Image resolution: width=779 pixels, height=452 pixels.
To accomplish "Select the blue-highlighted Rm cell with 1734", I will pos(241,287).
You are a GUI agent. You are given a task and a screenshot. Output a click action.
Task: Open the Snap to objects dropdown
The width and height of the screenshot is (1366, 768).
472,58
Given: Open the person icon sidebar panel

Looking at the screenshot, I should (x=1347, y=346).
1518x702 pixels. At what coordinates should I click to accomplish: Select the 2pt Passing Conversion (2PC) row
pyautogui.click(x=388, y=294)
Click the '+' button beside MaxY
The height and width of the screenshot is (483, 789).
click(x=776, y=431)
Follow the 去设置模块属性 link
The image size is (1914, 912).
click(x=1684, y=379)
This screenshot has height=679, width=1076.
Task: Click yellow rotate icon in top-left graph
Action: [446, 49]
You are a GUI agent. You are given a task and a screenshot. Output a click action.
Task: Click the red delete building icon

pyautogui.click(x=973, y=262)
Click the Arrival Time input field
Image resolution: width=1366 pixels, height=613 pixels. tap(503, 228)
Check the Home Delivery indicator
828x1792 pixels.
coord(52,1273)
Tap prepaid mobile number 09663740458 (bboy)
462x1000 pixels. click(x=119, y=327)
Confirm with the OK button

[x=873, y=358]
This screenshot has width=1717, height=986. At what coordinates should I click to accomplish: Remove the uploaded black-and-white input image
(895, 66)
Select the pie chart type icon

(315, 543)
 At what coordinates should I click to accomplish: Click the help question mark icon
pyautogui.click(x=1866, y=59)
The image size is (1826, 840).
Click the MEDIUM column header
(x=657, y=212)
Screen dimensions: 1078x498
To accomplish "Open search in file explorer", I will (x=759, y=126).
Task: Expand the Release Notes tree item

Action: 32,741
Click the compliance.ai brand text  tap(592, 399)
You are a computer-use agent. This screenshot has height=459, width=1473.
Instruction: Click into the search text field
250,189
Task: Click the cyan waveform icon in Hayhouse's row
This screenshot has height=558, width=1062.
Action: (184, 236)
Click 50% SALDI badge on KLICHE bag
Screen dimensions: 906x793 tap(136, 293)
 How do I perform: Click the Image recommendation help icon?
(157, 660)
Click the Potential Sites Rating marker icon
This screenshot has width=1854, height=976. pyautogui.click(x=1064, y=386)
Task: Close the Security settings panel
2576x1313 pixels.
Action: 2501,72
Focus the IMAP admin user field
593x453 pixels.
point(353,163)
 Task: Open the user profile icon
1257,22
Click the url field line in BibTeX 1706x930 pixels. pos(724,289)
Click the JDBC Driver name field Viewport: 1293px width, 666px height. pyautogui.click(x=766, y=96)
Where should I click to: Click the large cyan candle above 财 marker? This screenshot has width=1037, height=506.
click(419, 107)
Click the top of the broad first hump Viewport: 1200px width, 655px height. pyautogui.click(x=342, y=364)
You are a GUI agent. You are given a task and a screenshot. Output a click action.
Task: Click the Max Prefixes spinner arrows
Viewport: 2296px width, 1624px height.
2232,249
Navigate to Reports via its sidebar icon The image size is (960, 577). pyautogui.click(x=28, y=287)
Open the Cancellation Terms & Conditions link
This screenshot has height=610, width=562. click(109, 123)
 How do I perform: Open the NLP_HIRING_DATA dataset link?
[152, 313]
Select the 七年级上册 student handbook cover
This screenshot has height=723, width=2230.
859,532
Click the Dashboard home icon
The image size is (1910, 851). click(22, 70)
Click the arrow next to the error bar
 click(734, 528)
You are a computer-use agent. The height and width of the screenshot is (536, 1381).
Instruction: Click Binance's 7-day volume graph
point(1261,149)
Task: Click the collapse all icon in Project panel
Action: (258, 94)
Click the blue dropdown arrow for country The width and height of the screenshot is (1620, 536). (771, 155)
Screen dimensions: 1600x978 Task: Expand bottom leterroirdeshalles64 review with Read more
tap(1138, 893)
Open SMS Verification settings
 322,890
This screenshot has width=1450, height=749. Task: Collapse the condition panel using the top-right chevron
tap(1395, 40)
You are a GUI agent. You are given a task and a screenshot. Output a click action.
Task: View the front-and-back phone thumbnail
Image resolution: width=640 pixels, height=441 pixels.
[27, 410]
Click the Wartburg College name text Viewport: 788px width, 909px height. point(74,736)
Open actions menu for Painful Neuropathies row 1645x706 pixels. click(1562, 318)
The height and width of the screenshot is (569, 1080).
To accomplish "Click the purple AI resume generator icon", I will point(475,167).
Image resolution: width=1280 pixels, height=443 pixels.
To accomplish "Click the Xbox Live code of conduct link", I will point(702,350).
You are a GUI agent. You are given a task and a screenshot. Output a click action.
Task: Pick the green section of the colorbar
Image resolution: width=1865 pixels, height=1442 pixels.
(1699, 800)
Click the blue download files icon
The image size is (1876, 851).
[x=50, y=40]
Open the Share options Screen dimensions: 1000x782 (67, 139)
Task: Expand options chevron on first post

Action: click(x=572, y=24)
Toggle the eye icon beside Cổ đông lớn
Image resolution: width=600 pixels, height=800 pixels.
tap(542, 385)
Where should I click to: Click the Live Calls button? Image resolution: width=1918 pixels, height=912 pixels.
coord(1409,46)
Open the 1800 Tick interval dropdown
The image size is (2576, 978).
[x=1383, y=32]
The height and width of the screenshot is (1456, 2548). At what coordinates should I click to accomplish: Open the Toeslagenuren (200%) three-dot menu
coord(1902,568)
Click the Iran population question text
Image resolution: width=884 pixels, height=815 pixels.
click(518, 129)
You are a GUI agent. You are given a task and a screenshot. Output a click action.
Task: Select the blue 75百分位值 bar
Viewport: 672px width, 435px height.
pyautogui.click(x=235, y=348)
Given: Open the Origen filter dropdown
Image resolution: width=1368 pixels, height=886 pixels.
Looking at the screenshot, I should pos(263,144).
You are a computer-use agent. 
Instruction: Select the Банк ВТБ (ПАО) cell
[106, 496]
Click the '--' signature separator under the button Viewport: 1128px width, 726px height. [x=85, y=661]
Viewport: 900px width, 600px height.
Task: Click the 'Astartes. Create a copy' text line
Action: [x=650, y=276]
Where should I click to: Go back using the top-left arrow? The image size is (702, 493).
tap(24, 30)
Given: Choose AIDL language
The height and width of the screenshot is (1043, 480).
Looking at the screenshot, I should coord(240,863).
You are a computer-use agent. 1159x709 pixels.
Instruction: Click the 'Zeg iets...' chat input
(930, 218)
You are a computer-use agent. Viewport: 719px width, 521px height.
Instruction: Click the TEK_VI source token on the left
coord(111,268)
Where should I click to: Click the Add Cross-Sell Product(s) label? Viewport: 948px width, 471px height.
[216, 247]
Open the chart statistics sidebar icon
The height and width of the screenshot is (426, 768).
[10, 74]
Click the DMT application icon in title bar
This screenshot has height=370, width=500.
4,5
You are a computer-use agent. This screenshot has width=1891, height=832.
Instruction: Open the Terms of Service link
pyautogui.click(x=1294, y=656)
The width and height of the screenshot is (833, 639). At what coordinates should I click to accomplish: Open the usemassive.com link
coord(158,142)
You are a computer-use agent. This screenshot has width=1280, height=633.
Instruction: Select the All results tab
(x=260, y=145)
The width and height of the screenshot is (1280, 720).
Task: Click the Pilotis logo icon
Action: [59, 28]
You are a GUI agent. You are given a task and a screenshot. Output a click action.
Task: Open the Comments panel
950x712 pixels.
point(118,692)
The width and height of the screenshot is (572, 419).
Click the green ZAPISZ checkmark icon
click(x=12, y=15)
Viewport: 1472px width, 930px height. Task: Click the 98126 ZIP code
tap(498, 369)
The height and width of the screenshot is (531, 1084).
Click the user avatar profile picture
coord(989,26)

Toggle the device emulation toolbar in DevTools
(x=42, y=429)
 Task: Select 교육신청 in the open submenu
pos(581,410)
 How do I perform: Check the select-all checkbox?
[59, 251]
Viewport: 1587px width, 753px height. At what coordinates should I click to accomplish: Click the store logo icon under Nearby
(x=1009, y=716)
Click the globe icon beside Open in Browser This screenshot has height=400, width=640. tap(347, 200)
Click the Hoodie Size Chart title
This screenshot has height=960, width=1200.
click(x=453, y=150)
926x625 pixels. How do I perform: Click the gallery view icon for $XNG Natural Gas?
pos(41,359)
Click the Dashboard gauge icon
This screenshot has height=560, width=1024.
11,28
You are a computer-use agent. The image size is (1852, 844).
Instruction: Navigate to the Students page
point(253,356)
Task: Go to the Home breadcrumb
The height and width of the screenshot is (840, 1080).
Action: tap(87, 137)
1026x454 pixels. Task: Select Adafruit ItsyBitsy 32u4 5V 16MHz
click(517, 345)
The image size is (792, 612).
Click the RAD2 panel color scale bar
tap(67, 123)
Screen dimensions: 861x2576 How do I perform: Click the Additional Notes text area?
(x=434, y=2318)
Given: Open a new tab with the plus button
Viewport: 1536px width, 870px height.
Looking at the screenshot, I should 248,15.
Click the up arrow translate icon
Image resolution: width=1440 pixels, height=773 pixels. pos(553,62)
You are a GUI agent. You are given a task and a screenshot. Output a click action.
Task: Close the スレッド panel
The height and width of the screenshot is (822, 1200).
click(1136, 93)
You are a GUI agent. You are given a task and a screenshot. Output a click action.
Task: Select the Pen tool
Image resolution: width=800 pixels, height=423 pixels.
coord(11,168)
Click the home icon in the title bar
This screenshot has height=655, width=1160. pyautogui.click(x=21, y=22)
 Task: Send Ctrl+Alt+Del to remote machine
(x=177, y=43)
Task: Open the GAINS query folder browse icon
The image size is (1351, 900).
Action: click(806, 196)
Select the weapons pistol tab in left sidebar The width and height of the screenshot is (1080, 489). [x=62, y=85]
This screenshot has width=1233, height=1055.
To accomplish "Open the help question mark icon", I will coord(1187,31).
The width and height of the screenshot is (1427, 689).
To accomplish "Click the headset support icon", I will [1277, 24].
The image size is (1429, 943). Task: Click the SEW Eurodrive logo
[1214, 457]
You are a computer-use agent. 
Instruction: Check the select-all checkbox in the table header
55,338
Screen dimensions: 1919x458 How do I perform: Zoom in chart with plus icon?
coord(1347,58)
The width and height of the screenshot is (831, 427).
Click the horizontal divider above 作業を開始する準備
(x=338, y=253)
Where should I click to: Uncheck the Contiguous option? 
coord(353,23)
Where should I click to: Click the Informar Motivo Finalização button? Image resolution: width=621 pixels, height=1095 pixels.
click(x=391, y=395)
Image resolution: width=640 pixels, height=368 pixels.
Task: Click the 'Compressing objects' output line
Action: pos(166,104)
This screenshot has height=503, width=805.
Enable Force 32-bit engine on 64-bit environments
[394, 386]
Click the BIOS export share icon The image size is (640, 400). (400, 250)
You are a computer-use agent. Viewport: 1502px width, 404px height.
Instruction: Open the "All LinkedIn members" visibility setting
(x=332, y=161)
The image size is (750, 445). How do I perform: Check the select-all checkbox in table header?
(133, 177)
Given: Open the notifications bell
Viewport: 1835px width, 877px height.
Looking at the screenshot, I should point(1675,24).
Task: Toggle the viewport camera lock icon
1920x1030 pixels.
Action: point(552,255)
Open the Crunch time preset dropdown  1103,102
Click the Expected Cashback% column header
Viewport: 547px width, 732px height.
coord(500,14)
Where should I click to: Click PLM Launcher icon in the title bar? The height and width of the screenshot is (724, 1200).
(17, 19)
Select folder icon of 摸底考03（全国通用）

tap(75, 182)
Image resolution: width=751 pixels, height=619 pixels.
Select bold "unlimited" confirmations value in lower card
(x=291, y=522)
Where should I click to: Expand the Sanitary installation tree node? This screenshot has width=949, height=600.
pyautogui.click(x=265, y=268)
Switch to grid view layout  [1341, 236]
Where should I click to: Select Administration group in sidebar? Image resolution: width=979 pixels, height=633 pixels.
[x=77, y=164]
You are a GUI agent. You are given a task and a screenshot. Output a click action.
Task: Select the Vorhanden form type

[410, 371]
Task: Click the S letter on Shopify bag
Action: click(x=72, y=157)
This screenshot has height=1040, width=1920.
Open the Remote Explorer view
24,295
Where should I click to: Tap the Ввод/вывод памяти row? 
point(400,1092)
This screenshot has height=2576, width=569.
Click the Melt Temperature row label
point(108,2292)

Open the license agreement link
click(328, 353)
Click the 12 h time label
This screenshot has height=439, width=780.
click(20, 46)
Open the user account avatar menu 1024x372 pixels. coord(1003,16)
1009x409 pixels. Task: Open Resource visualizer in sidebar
^^^^^^^^^^^^^^^^
— ACTION ITEM —
Quote the records above exactly, from the first line through the line containing "Task: Open the Snap to objects dropdown", and nothing more.

— SOLUTION TO THE EXERCISE —
Image resolution: width=779 pixels, height=452 pixels.
To accomplish "Select the blue-highlighted Rm cell with 1734", I will pos(241,287).
You are a GUI agent. You are given a task and a screenshot. Output a click action.
Task: Open the Snap to objects dropdown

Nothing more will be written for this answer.